Quanto ai giovani, il loro atteggiamento non è certo quello da workaholic, affamati di lavoro, delle generazioni precedenti. Sono più sensibili ai valori etici e per loro la qualità della vita conta quanto, e forse più, del successo professionale. Per questo, soprattutto nelle aziende tecnologiche, ma non solo, chiedono ai datori di lavoro — oltre a soldi, promozioni e smartworking — anche azioni contro il razzismo, contro le discriminazioni di genere e, in alcuni casi, addirittura l’impegno a non condividere con le forze armate o gli organismi di polizia le tecnologie sviluppate all’interno dell’azienda.
Tutto questo, nota Edelman, mette le aziende davanti a scelte difficili. «Ma a uscirne bene sono quelle che riescono a darsi una strategia, non quelle che pensano di cavarsela con qualche stratagemma». Certo, non si può ignorare che in questi atteggiamenti dei giovani ci sia anche un po’ di utopia. Alcune impennate verranno seguite da ripiegamenti e delusioni. Del resto questa mobilità varia con l’età: la quota degli utenti LinkedIn che dichiara di avere cambiato lavoro nell’ultimo anno scende dall’80 per cento della generazione Z (i ventenni) al 50 dei millennial (i nati fra il 1981 e il 1996) fino a ridursi al 31 della generazione X (quarantenni e cinquantenni), mentre per i baby
boomer, ormai in gran parte pensionati, la mobilità precipita al 5 per cento.
Per adesso, comunque, la realtà è che in America molti datori di lavoro offrono bonus di migliaia di dollari per attirare dipendenti. Vale nelle industrie della tecnologia come nel mondo dell’istruzione, dove ci sono sistemi, a corto di personale in ogni area, che offrono incentivi anche di migliaia di dollari per assumere infermieri scolastici, autisti degli school bus, insegnanti di sostegno, addetti alle mense.
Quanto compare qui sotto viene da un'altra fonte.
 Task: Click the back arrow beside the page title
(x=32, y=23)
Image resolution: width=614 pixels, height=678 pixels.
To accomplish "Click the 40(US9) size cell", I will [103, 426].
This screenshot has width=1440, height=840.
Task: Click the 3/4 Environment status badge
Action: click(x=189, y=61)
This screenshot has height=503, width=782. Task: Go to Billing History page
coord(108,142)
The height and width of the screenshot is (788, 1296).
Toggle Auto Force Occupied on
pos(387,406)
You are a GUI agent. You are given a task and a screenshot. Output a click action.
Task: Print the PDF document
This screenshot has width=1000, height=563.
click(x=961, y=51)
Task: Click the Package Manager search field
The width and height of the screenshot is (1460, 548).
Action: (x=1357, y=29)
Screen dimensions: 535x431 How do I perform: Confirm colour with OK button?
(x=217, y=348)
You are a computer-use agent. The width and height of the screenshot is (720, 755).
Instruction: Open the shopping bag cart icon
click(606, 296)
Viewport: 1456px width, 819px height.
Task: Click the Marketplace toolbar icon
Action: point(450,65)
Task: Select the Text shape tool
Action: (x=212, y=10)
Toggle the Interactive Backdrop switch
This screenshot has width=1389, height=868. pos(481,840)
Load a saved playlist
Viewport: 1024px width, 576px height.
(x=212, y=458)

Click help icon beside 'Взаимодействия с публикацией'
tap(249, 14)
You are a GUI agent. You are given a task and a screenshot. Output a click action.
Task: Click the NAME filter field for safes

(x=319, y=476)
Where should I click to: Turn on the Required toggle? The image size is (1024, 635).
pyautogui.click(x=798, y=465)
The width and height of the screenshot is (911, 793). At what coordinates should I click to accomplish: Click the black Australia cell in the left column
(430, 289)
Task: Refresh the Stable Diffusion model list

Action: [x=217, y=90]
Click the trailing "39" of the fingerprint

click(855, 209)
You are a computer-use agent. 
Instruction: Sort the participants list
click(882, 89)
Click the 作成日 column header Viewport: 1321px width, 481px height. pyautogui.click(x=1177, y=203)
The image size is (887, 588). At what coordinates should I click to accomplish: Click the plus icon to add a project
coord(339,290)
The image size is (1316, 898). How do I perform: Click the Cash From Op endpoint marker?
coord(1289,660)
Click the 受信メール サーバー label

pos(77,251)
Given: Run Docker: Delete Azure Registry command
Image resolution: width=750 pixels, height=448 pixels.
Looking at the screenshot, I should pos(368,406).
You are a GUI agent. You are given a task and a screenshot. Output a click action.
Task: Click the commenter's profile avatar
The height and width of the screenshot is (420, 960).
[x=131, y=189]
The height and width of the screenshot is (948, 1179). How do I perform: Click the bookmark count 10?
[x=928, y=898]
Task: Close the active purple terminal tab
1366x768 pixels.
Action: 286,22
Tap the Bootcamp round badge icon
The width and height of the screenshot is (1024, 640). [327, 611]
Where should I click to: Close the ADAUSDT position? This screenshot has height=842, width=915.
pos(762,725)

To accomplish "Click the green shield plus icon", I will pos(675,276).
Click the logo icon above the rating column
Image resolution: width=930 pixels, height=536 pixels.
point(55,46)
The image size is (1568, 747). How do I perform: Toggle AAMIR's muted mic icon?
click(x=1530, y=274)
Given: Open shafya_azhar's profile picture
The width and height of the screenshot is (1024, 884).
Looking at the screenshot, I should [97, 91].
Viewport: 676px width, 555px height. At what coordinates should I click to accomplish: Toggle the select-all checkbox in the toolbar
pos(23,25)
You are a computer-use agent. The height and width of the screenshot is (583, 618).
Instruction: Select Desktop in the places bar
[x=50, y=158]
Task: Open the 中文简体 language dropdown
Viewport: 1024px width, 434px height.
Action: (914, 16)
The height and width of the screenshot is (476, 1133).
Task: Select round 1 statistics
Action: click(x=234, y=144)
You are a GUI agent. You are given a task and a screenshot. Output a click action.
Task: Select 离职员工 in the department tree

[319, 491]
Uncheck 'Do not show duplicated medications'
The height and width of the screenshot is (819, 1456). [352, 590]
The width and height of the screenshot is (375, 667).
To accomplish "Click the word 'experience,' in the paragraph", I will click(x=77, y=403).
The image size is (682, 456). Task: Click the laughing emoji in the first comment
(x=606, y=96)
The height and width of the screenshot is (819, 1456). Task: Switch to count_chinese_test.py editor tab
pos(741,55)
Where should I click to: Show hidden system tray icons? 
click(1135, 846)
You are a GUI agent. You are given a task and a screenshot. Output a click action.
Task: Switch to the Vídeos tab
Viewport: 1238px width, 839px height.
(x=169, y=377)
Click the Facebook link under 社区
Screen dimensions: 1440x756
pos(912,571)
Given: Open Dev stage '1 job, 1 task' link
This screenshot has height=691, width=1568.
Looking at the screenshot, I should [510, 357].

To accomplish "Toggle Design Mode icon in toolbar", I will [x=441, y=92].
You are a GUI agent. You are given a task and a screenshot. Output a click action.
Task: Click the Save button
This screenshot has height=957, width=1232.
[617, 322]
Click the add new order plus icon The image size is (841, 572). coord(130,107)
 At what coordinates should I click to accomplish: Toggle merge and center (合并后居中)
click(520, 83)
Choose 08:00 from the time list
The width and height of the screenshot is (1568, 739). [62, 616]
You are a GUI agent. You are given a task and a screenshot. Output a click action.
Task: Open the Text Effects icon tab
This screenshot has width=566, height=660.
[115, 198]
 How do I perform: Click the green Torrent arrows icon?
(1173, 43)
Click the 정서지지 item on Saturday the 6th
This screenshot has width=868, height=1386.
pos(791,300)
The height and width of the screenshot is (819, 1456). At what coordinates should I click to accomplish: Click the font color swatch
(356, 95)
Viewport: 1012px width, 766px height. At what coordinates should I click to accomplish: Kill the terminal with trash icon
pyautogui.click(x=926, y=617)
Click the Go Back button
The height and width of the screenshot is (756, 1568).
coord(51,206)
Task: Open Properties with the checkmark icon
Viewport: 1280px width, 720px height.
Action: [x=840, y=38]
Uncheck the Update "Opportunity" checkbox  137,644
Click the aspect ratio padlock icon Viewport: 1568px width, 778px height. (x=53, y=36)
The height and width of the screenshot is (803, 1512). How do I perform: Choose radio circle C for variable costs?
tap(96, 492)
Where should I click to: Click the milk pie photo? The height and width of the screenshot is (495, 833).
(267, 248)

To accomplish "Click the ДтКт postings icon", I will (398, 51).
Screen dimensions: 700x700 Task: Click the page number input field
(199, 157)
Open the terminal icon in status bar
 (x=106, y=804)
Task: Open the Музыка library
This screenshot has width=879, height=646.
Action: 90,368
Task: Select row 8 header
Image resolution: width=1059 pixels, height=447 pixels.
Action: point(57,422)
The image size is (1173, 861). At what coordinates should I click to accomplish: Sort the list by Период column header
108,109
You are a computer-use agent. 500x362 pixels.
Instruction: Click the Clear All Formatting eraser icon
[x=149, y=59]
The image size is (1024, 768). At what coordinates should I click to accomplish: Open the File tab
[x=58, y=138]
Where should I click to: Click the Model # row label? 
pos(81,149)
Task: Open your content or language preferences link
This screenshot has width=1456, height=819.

Può darsi che con il passare del tempo (e l’assottigliarsi dei risparmi) questo fenomeno rientri almeno in parte (già si parla di boomerang worker), ma il risveglio esistenziale dei giovani sembra destinato a durare e a estendersi anche fuori dagli Stati Uniti.
Quanto ai lavoratori che «tornano all’ovile», spesso non lo fanno da sconfitti, ma sulla base di offerte più generose di un datore di lavoro che preferisce la loro esperienza ai costi e ai tempi lunghi dell’addestramento di nuovi assunti. Più che una rivincita del lavoratore sul datore di lavoro, è il riconoscimento di una maggiore centralità del fattore lavoro. La vera rivincita è quella del produttore sul consumatore, che per più di vent’anni è stato il sovrano dell’economia. Ora l’equazione è capovolta: chi lavora ottiene condizioni migliori, ma deve sapere che, quando si toglierà i panni del produttore per indossare quelli del consumatore, pagherà di più per servizi meno soddisfacenti.